The cultural expectations on women in countries like Mozambique further constrain their business growth. In the markets in Nampula, men are frequently engaged in higher-margin activities like selling meat or services, while women sell lower-value grains and vegetables. Yet in Sulura’s case, her husband encouraged her to grow her business and even invested his own savings when she wanted to expand. Sulura explains: “He travels a lot because he is a truck driver. He doesn’t ask me to repay him. But when he comes home from work he knows that everything is taken care of.”
Part of TechnoServe’s approach to women’s entrepreneurship is to encourage women to negotiate their right to succeed in business with their family, particularly including men in the conversation. Time and again, the successful businesswomen that we have met have partners who understand that when a woman can generate and grow her own income, the whole family benefits.
Sulura is a great role model to other women in her market. “I started my business around the same time as the other women selling flour in this market,” she said. “I visit them from time to time, and I try to encourage them to save and invest in other products. I tell them that they can also do what I did and grow their businesses through savings.”
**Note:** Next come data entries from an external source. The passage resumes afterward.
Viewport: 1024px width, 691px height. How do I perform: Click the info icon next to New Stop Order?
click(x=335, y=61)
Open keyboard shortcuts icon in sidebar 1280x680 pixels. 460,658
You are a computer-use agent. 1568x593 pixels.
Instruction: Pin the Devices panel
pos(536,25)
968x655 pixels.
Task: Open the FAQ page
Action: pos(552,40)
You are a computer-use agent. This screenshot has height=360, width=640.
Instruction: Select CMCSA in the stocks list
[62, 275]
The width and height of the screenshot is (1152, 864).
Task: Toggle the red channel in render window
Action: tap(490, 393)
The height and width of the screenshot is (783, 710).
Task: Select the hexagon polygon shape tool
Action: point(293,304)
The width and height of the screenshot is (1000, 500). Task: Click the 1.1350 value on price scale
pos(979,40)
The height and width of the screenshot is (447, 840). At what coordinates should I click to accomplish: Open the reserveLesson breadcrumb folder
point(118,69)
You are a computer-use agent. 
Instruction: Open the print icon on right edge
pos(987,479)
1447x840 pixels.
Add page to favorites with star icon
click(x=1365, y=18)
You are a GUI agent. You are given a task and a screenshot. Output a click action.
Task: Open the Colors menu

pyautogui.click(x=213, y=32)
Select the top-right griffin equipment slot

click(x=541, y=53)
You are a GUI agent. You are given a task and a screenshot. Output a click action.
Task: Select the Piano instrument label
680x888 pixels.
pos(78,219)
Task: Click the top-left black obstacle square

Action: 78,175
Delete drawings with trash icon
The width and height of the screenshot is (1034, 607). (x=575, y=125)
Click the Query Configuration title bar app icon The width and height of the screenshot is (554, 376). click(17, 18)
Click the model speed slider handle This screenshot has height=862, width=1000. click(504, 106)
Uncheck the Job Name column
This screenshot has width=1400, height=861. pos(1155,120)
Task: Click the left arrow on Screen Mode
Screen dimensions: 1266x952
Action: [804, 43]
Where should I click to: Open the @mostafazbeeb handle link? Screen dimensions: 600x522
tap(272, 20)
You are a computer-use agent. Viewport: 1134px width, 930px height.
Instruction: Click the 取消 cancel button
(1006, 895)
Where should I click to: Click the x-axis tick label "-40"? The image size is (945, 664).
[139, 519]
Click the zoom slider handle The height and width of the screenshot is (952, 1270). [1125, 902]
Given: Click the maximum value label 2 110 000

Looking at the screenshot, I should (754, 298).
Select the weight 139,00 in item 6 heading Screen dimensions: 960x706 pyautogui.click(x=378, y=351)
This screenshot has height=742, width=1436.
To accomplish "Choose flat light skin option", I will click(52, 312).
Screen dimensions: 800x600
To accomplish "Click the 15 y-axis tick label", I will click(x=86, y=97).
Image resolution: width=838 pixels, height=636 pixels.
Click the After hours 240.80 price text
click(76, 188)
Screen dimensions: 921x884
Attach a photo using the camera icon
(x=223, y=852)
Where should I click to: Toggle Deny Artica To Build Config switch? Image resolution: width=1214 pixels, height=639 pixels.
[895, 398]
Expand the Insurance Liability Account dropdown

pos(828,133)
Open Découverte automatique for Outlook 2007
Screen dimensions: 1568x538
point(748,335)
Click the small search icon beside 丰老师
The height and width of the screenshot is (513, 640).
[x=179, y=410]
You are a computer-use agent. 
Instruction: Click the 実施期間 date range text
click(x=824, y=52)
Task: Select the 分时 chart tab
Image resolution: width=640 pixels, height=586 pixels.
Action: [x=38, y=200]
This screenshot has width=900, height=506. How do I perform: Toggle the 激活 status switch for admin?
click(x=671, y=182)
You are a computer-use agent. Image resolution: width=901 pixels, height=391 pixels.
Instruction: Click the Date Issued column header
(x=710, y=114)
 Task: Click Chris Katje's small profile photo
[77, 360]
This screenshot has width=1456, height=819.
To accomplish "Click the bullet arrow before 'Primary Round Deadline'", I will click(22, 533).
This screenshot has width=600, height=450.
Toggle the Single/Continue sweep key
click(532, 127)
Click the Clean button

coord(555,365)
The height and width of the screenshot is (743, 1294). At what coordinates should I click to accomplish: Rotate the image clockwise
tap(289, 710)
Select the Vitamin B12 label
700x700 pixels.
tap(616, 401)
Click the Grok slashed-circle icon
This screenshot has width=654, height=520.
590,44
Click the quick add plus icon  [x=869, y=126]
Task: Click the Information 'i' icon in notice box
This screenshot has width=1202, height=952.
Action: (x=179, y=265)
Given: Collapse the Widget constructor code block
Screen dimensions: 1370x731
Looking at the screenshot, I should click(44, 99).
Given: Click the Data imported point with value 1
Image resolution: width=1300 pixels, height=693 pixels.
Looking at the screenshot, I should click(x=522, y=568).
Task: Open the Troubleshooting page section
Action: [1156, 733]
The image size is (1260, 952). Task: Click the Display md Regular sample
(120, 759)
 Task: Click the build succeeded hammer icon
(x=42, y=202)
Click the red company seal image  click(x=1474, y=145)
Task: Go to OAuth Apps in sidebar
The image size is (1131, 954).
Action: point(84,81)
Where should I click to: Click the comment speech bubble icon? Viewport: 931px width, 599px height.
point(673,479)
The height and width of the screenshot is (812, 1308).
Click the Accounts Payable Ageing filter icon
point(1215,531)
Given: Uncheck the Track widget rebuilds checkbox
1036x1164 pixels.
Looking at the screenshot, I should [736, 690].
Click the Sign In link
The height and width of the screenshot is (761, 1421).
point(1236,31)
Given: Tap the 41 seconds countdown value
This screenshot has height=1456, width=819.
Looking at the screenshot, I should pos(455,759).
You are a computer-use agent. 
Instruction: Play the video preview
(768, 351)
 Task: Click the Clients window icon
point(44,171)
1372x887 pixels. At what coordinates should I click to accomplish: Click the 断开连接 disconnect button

Women’s confidence can grow when they see other women succeed. Under its Business Women Connect program in Tanzania, TechnoServe has developed videos and SMS-based storytelling from other successful women entrepreneurs. These positive stories help to motivate women to set their own goals and apply the business skills that they learn through TechnoServe training, including methods for saving and investing back in their businesses. Connecting with other successful women entrepreneurs also helps women envision themselves “growing out” to higher value products that are traditionally sold by men (in Sulura’s case, fish).
Sulura’s ambitions have not stopped at her current restaurant. She is planning to open another one soon across town. Meanwhile, she is putting her energy towards empowering other women. Sulura is now helping women negotiate for better market stand rental prices with the market chief. She also leads a savings association in the market to encourage other women, like Rosa and Ana Rafael, to save. This is their second year and she proudly showed us the savings association’s bookkeeping journal with all of the deposits made by women merchants this year. “At first, we started out with only 20 women because people didn’t trust the savings group. Now they trust it more and we have more than 30 women in the group!”
Funded by the ExxonMobil Foundation and implemented in partnership with Vodacom, the World Bank’s Africa Gender Innovation Lab (GIL), and the Centre for Global Development, Business Women Connect (BWC) aims to increase women’s business income and economically empower female micro-business owners in Tanzania by introducing them to mobile savings and delivering business trainings. The partnership explores the intervention’s impact on women’s savings, business investment and business income. Launched in October 2015, BWC has worked with approximately 5,000 women in Tanzania. In 2017, BWC will reach approximately 3,000 more business women in Tanzania and will implement a pilot approach with 500 additional women in Mozambique.